ComputerRL is validated on the OSWorld benchmark, which evaluates agent proficiency across a suite of desktop tasks. In experiments, the framework is paired with open models such as GLM-4-9B-0414 (yielding AutoGLM-OS-9B) and Qwen2.5-14B. Key results include:

  • AutoGLM-OS-9B achieves a success rate of 48.1% ± 1.0 on OSWorld.
  • Agents trained with ComputerRL require at most one-third the execution steps compared to strong baselines such as OpenAI CUA and UI-TARS.
  • Multi-stage training (combining behavior cloning, RL, and Entropulse cycles) consistently yields gains in both reward curves and recovered policy entropy.

Performance is reported relative to strong baselines, with improvements documented in Table 1 and illustrated in reward/entropy trend figures in the publication.

5. Applications and Implications

Adoption of ComputerRL has multiple practical implications:

  • Desktop Automation: Agents trained in this scheme can carry out various desktop tasks—document formatting, file management, cross-application workflows—leveraging hybrid API-GUI control for precision and coverage.
  • Generalization: The infrastructure and training paradigm enable the development of agents capable of handling previously unseen desktop states, software combinations, and task requirements.
  • Operational Efficiency: The use of programmatic APIs dramatically reduces necessary interaction steps, improving both training and inference efficiency.
  • Scalability: The distributed design supports massive parallelism, crucial for training state-of-the-art, large capacity policies.
  • Autonomous Agents: The technology underlies frameworks such as AutoGLM, contributing to the advancement of intelligent desktop assistants and office automation agents.

A plausible implication is that ComputerRL may accelerate the practical deployment of general computer-use agents in real enterprise and productivity settings.

6. Framework Integration and Broader Impact

ComputerRL's modular design and standardized interfaces (e.g., AgentBench) foster interoperability with various RL and LLM architectures. The approach has implications for research trends at the intersection of LLMs, RL, and user-interface automation.
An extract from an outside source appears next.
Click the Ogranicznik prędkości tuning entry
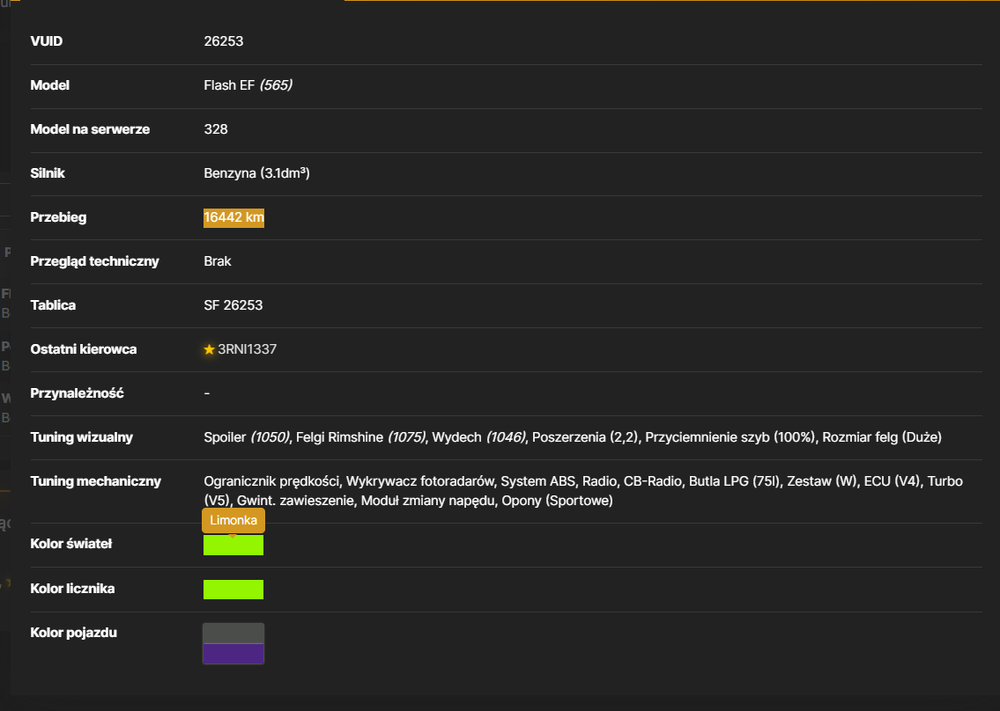Screen dimensions: 1000x711 [271, 481]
By supporting both direct, high-level compositional actions (APIs) and fallback granular interface manipulations (GUI), ComputerRL is positioned to serve as a foundational infrastructure in the evolving landscape of intelligent human-computer collaboration.

The framework’s demonstrated empirical advances, robust distributed engineering, and training methodology represent a substantial step toward scalable, general-purpose, desktop agent research. Its integration into AutoGLM and adoption for the OSWorld benchmark signal its relevance and impact within the applied RL and AI systems community (Lai et al., 19 Aug 2025).